Em resumo, portanto, a posição de Coutinho e, imagino, de muitos que concordam com ele, é a seguinte: a igualdade é muito boa na teoria; na prática, se não quisermos perder a liberdade e ainda por cima ficarmos todos pobres, melhor nos concentrarmos na pobreza. 

DESVALOR
 
Não se trata, pois, de uma divergência meramente semântica, sem maiores consequências práticas. Coutinho parece acreditar que o foco das políticas públicas deva ser exclusivamente, ou quase, a pobreza, e não a desigualdade, ainda que esta última tenha, sim, um valor (ou melhor, um desvalor) moral. E que esse desvalor seria facilmente suplantado pelo alegado risco de desvirtuamento de qualquer política igualitária, isto é, que vá além do ataque à pobreza. 

Esse ponto de vista, bastante popular e com um respeitável pedigree ("O Caminho da Servidão", de Friedrich Hayek, vem imediatamente à cabeça), apresenta sérios problemas, na minha opinião. Há nítido exagero dos potenciais riscos das políticas igualitárias e subestimação das consequências nefastas da desigualdade. Privilegia-se injustificadamente a proteção da liberdade de alguns (os mais favorecidos economicamente) em detrimento da liberdade dos demais. 

É o mesmo problema, aliás, embora invertido, da posição do extremo oposto do espectro ideológico que Coutinho enxerga tão bem nos "profissionais do ressentimento", para quem "toda a propriedade é um roubo". Esses exageram os problemas e riscos da desigualdade, mas acabam por exterminar a liberdade da maioria. Um leva à plutocracia, o outro ao totalitarismo igualitário. Ambos são inimigos da liberdade e da igualdade verdadeiras, isto é, de todos e não só de alguns. 

Fossem essas posições extremas as únicas opções, estaríamos talvez justificados a adotar uma postura pragmática como a de Coutinho, seja para o lado do liberalismo mais radical, seja para o do igualitarismo radical de tantos da esquerda. Se realmente não há como conciliar a igualdade e a liberdade de todos, a posição estratégica mais lógica é apoiar a "facção" em que o valor menos afetado é o que nos importa mais ("dos males o menor"), por princípio ou por puro autointeresse. Aos amantes da liberdade, só o liberalismo radical (o chamado libertarianismo) serve; aos obcecados pela igualdade, nada aquém do coletivismo total funciona. 

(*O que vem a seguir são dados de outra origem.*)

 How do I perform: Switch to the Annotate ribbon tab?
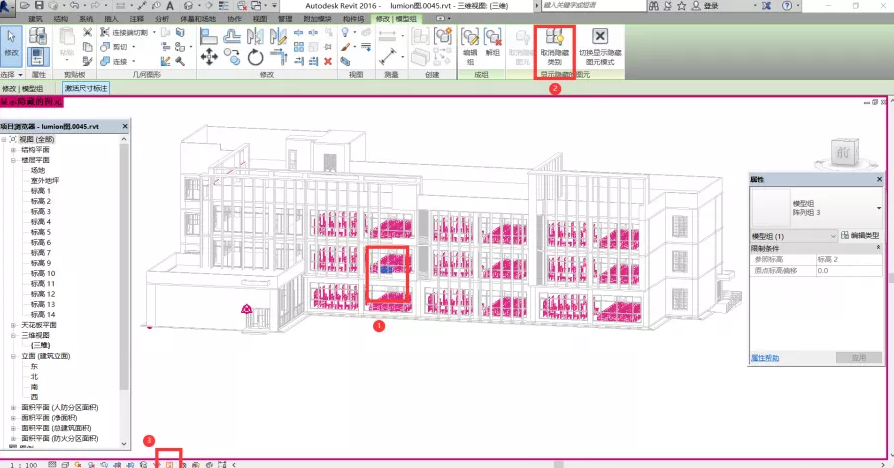pos(137,19)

Mas a história, única guia que temos para testar as ideias políticas, não justifica essa atitude. Se a posição de Hayek e outros liberais radicais pode, quem sabe, ser em alguma parte explicada pelo momento histórico de seus principais escritos sobre o tema (o pós-Guerra e a Guerra Fria), os mais de 70 anos de experiência histórica acumulada desde então não nos autorizam a manter a mesma posição. 

O liberalismo igualitário não se desvirtuou em igualitarismo radical em nenhum país da Europa ocidental. A queda do Muro de Berlim e o fim da União Soviética, já se vão mais de 25 anos, colocaram um fim ao fracassado experimento do igualitarismo radical. 

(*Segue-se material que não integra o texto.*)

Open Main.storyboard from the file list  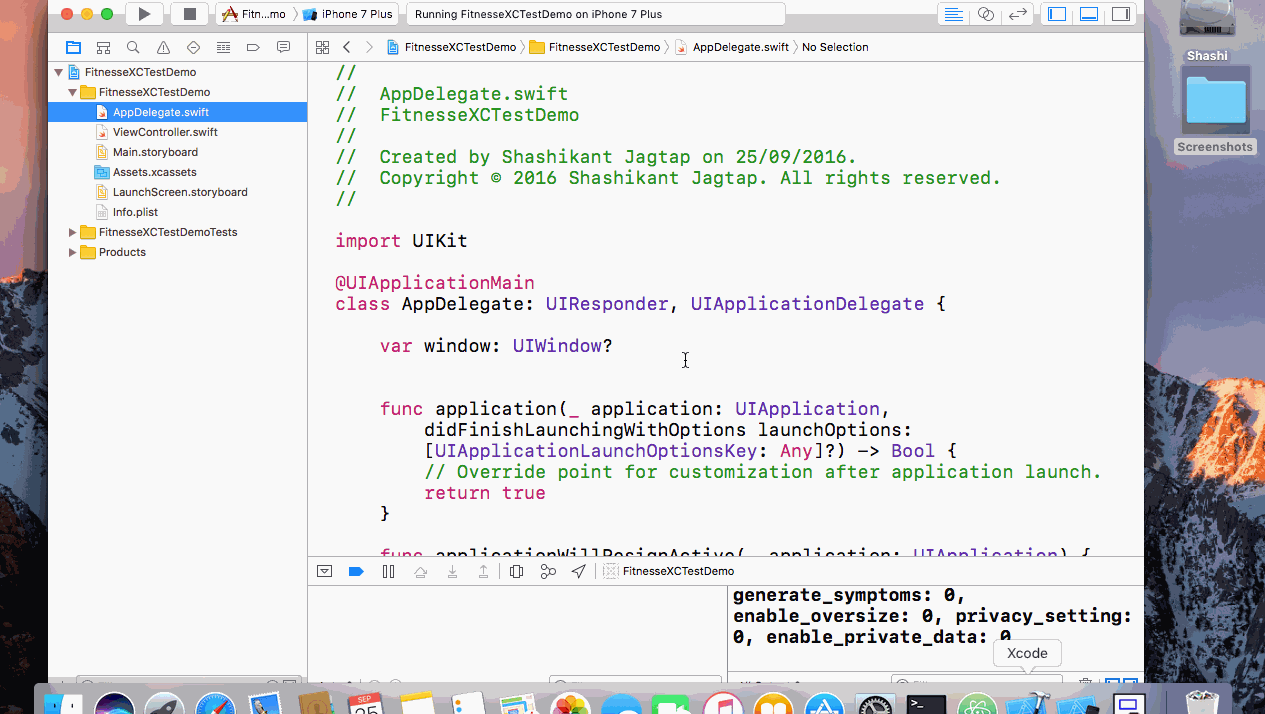tap(155, 152)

Rejeitar políticas igualitárias no Brasil de hoje, no alvorecer do século 21, com apoio em argumentos hayekianos do auge da Guerra Fria, me parece, portanto, injustificado. Mais do que isso, releva o papel importante, provavelmente decisivo, que as políticas igualitárias da Europa ocidental daquele período (e anteriores) exerceram na proteção da liberdade. A extensão da cidadania aos pobres por meio das políticas igualitaristas do Estado de bem-estar social reduziu em muito o apelo do radicalismo igualitário nesses países. 

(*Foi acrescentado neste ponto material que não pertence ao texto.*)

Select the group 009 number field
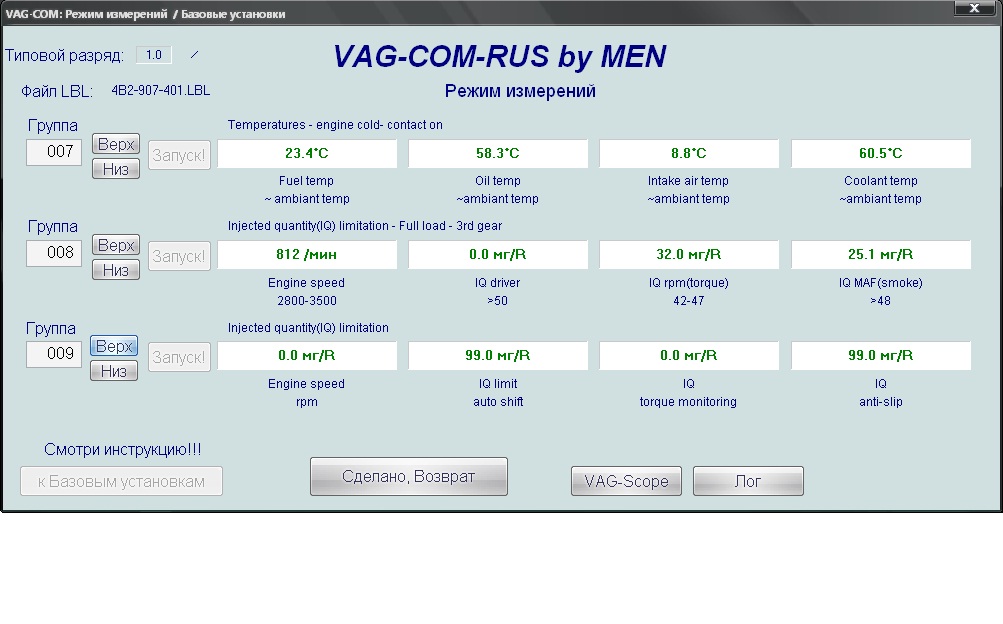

Não surpreende, então, que o aumento significativo da desigualdade dos últimos 30 anos nos países ricos –tão bem documentado não só por Thomas Piketty mas também por tantos outros economistas não exatamente de esquerda, como Stiglitz, Krugman e o mais recente laureado pelo Nobel, Angus Deaton– tenha trazido novamente ao "mainstream" político líderes e partidos que flertam, ou defendem abertamente, ideias igualitárias mais radicais. 

A desigualdade excessiva é o principal combustível da polarização política que vemos desde sempre em países da América Latina e, de tempos em tempos, também na Europa e nos Estados Unidos, quando a desigualdade aumenta muito, como agora. 

Há, pois, razões de sobra, não só morais como pragmáticas, para a adoção de políticas de diminuição significativa da desigualdade, sobretudo no Brasil, onde seus níveis ainda são estratosféricos, mesmo com a recente disputada queda. (Para quem quiser se aprofundar no tema, o relatório "Cada Vez Mais Desigual?" é uma boa porta de entrada: oxfam.org.br/publicacoes/cada-vez-mais-desigual). 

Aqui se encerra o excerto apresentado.